**WORK TO COMPLETE:** Scan the data for "computer" and copy the lines it appears in.

==============================

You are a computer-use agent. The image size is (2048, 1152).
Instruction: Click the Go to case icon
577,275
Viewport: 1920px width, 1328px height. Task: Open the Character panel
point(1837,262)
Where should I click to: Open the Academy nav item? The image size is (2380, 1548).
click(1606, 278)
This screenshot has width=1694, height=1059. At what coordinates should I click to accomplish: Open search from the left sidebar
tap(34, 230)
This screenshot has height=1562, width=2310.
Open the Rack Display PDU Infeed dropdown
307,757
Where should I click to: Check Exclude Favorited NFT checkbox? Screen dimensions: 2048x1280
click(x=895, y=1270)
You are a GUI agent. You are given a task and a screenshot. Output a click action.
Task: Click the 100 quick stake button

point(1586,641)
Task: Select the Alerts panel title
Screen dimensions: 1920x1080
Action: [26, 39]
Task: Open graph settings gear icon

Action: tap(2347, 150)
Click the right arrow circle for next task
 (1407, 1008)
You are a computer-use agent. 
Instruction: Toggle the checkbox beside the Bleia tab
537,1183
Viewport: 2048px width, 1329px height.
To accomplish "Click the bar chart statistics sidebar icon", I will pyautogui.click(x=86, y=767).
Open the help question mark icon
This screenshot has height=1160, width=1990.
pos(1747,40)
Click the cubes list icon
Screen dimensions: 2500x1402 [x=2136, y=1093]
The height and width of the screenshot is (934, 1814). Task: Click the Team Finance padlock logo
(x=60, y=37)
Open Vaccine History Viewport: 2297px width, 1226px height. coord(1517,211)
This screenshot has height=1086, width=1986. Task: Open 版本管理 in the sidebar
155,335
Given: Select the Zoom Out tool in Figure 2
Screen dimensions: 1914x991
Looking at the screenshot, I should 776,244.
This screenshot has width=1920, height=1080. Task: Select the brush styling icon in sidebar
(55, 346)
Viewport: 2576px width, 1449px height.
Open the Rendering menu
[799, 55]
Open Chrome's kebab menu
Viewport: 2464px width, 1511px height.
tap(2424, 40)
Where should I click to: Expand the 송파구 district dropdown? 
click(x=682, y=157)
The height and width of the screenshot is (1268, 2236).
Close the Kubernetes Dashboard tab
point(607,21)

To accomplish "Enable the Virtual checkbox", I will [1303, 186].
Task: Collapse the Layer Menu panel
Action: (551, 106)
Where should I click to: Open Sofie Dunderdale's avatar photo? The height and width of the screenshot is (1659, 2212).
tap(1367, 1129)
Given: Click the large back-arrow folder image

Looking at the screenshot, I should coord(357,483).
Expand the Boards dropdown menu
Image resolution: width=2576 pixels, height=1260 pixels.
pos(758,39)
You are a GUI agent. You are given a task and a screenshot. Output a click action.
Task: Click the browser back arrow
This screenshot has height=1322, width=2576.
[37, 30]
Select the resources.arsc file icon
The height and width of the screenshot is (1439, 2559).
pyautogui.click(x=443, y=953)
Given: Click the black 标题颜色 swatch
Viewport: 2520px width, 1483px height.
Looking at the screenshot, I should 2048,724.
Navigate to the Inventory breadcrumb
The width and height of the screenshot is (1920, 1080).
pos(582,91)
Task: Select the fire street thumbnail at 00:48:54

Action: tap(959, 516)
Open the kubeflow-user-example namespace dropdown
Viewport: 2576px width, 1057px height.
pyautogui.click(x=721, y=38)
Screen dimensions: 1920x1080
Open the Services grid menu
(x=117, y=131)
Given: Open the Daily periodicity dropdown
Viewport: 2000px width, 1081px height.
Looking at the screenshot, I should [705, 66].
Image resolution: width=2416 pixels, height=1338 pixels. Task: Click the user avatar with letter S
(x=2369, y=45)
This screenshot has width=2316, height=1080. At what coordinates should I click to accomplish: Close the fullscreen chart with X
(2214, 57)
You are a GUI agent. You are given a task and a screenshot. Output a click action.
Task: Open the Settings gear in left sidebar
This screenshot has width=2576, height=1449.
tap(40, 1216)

==============================

**SOLVED PROBLEM:**
You are a computer-use agent. The image size is (2048, 1152).
You are a computer-use agent. 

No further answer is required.